Milano, Sala: "Non capisco perché sede Forza Nuova sia in spazio Aler"

Lombardia

Il primo cittadino risponde ai milanesi del quartiere Stadera, lamentatisi per la presenza del partito di estrema destra in via Palmieri. Regione Lombardia risponde: "Tutti i partiti possono chiedere un immobile Aler"

"A me preoccupa quello che sta succedendo, Forza Nuova per me rimane sempre anti-costituzionale, anche se si presenta alle elezioni. Non capisco perché un partito possa stare in uno spazio Aler, altrimenti tutti i partiti avrebbero diritto di chiederlo". Così il sindaco di Milano, Giuseppe Sala, ha risposto ai cittadini del quartiere Stadera, che si sono lamentati della presenza di una sede del partito di estrema destra in via Palmieri, in uno spazio di proprietà Aler, società regionale che gestisce le case popolari. Sala è intervenuto sull'argomento nel corso della colazione promossa dall'amministrazione nel quartiere. La sede di via Palmieri è stata perquisita di recente dalle forze dell'ordine, in seguito all'aggressione nei confronti di un passante compiuta da alcuni militanti di Forza Nuova.

"Eventuale chiusura decisione della Questura"

Se queste sedi vanno chiuse "lo dovrà dire la Questura", ha proseguito Sala. "Io mi chiedo come mai, se Forza Nuova è una forza politica, stia in uno stabile di proprietà di Aler. E poi - ha aggiunto - in ogni caso è chiaro che si sta connotando come una forza estrema, violenta nelle parole e nei gesti, non rispettosa della Costituzione, quindi io sono solidale con chi si lamenta e ne parlerò con il governatore Fontana". "Credo sia Aler che debba esaminare la questione, con questo non vogliamo toglierci dalle responsabilità rispetto ad altre realtà, come quelle dei centri sociali, che stanno per così dire dalla nostra parte e che possono turbare il quartiere. Bisogna lavorare su tutto", ha concluso. "Però Forza Nuova in questo momento, che stia in uno spazio di Aler è qualcosa per cui capisco che il quartiere si lamenti".

Sala sulla fiaccolata di estrema destra per Sergio Ramelli

Sempre a margine della colazione con i cittadini, Sala è poi tornato a parlare della lettera rivolta al prefetto e firmata da diverse forze politiche di destra e di estrema destra per chiedere l'autorizzazione per il corteo con la fiaccolata in ricordo di Sergio Ramelli, giovane militante del Fronte della Gioventù ucciso nel 1975. "È evidente che Lealtà Azione e Forza Nuova si stanno collocando in un ambito pericoloso, noi però abbiamo consiglieri comunali, deputati, senatori che firmano per essere solidali rispetto alla manifestazione per Sergio Ramelli", ha detto il sindaco. "Su Ramelli, se si vuole fare un dibattito pubblico, sono disponibile. Diverso però è accettare il fatto che un corteo vietato dalla prefettura venga fatto lo stesso, come dicono i militanti". "Mi rivolgo a coloro che hanno firmato: non dite niente? Non si può stare in Consiglio comunale e accettare quello che il prefetto dice a seconda della convenienza.

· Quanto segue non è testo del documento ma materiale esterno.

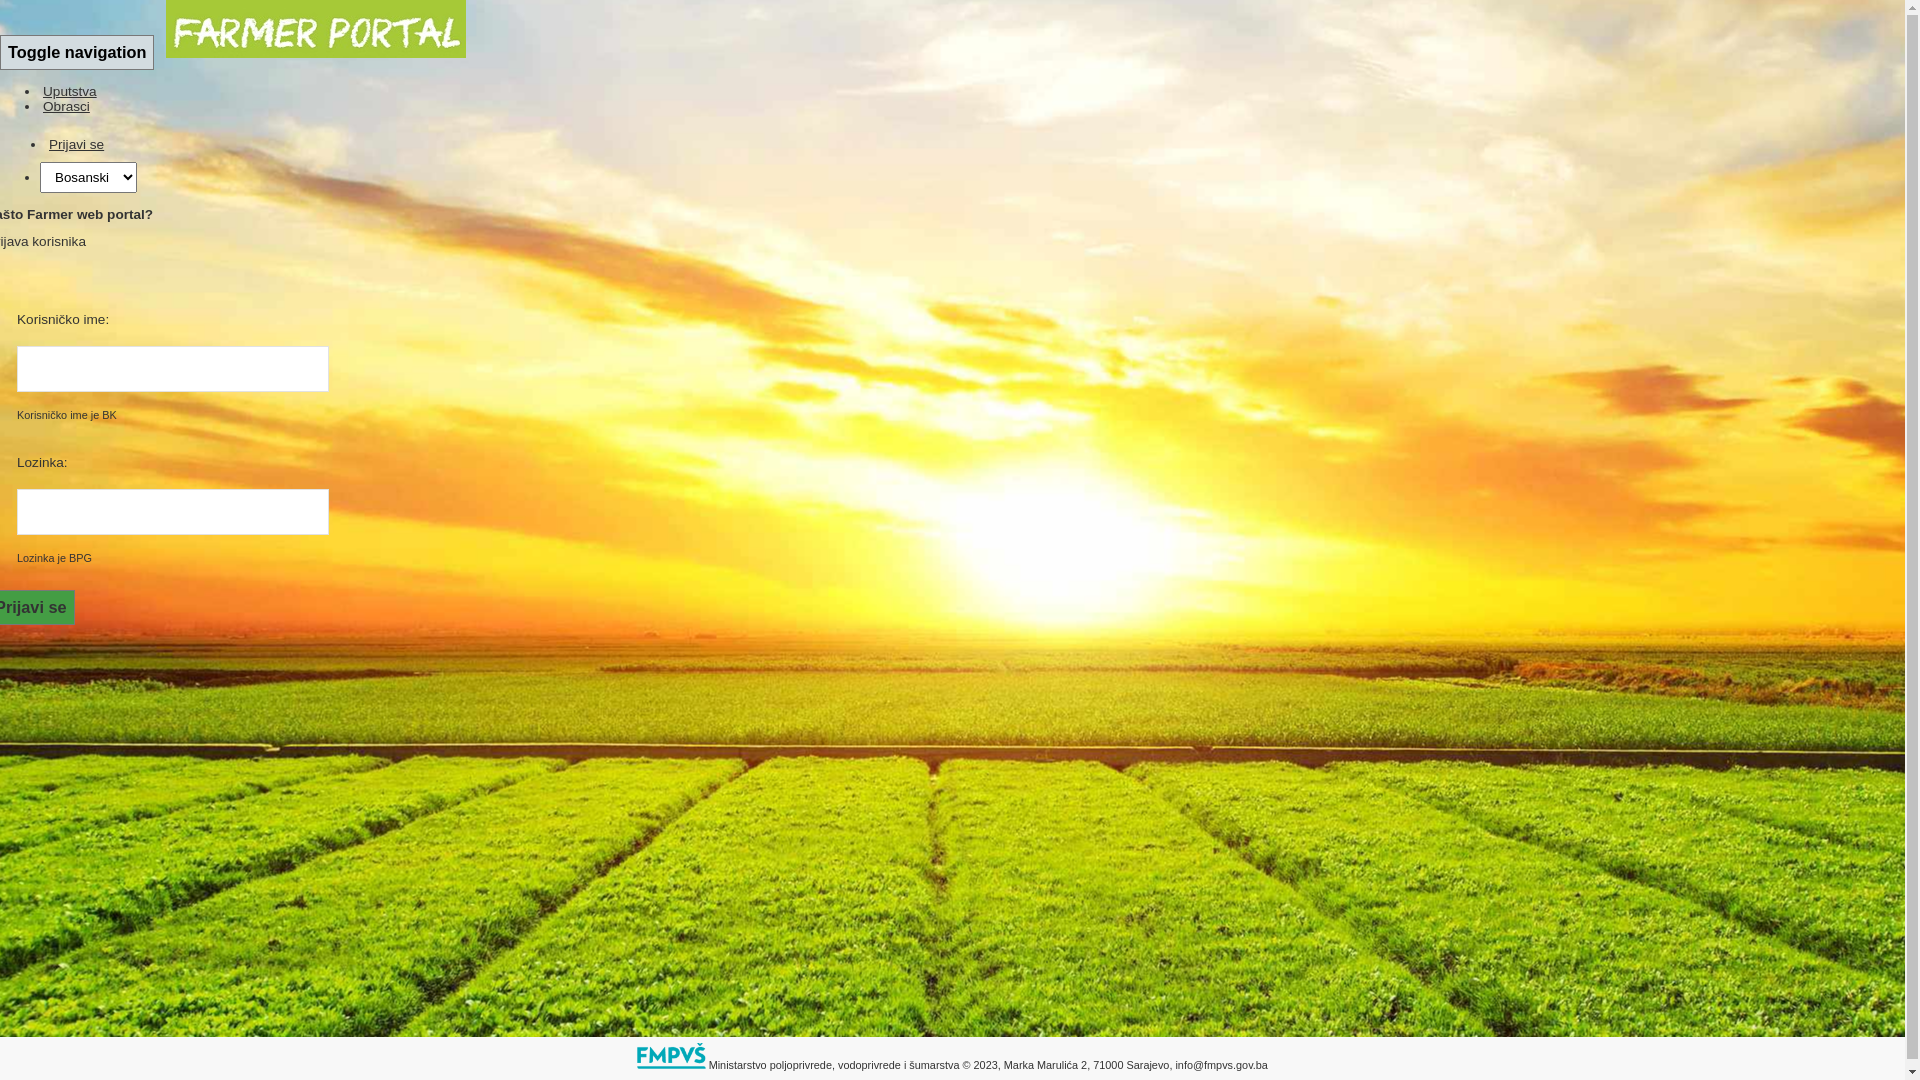 This screenshot has width=1920, height=1080. Describe the element at coordinates (46, 143) in the screenshot. I see `'Prijavi se'` at that location.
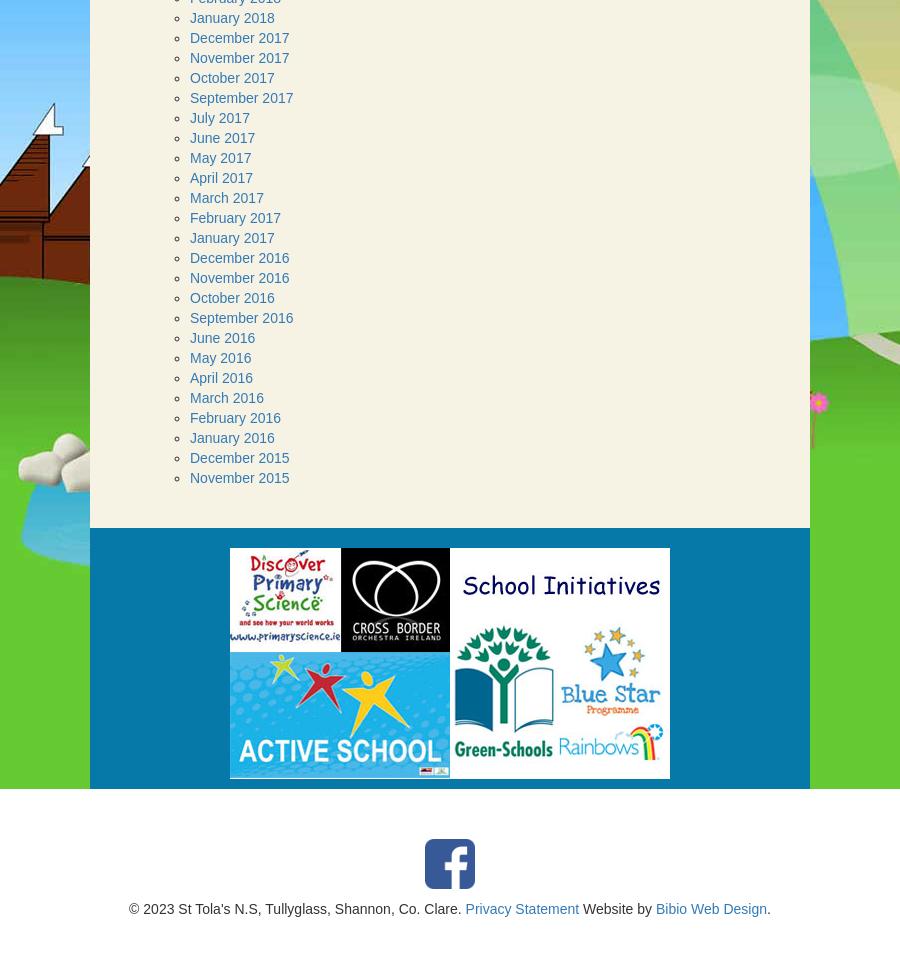 The image size is (900, 966). Describe the element at coordinates (767, 908) in the screenshot. I see `'.'` at that location.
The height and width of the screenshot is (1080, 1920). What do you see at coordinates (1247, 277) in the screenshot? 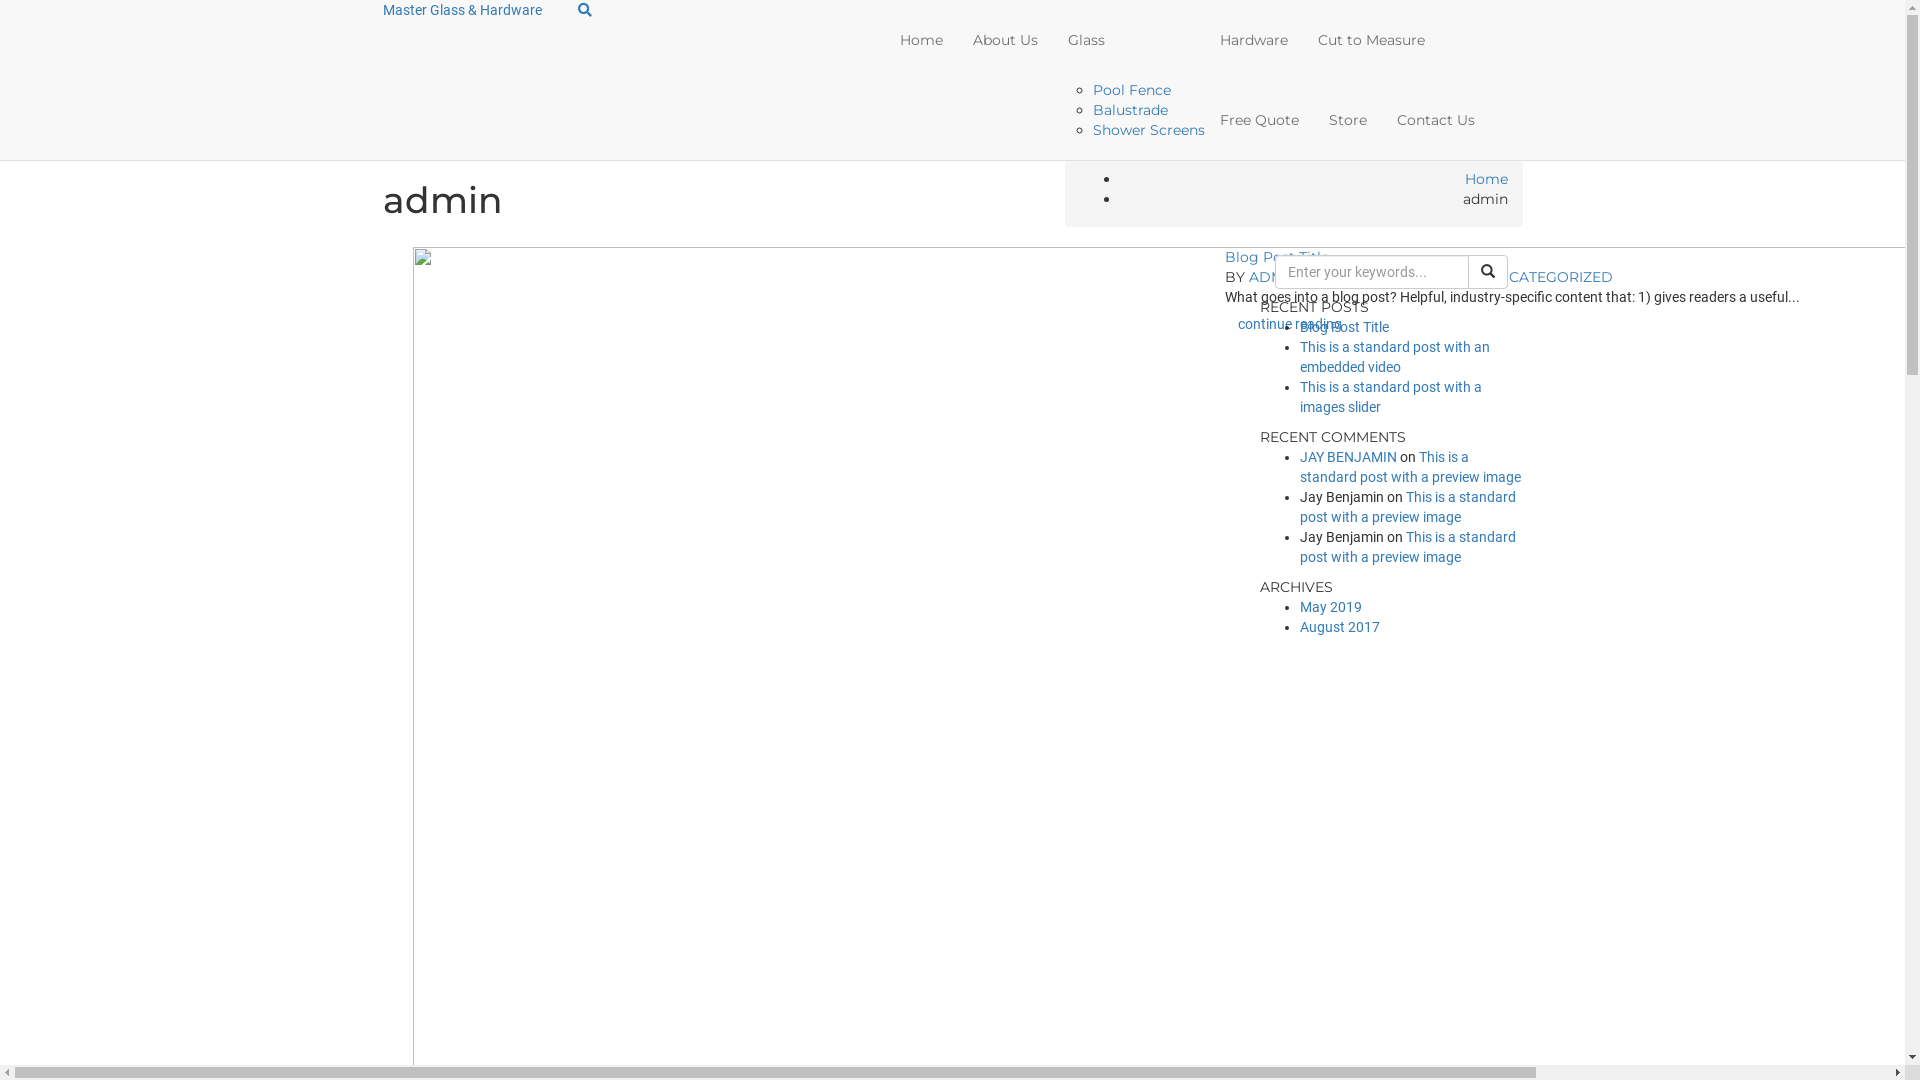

Quindi chiederò alla maggioranza di sollevare in aula questo tema".

Assessore alla Casa: "Partiti hanno diritto a chiedere immobile Aler"

"Non condivido le posizioni di Forza Nuova. Ma tutti i partiti riconosciuti hanno diritto a chiedere, rispettando il regolamento di assegnazione degli spazi, un immobile Aler": così l'assessore alla Casa della Lombardia Stefano Bolognini ha risposto a Sala. "A Milano il PD ha diversi circoli nelle case Aler", ha aggiunto Bolognini. "Trovo quindi senza senso le parole del sindaco Sala che dice di non capire perché un partito possa stare in uno spazio Aler, perché altrimenti tutti i partiti hanno diritto di chiederlo". "Forse il Sindaco - ha concluso l'assessore - non conosce il regolamento di assegnazione degli spazi, o forse semplicemente non ha girato le sedi del PD in molti quartieri Aler di periferia della città".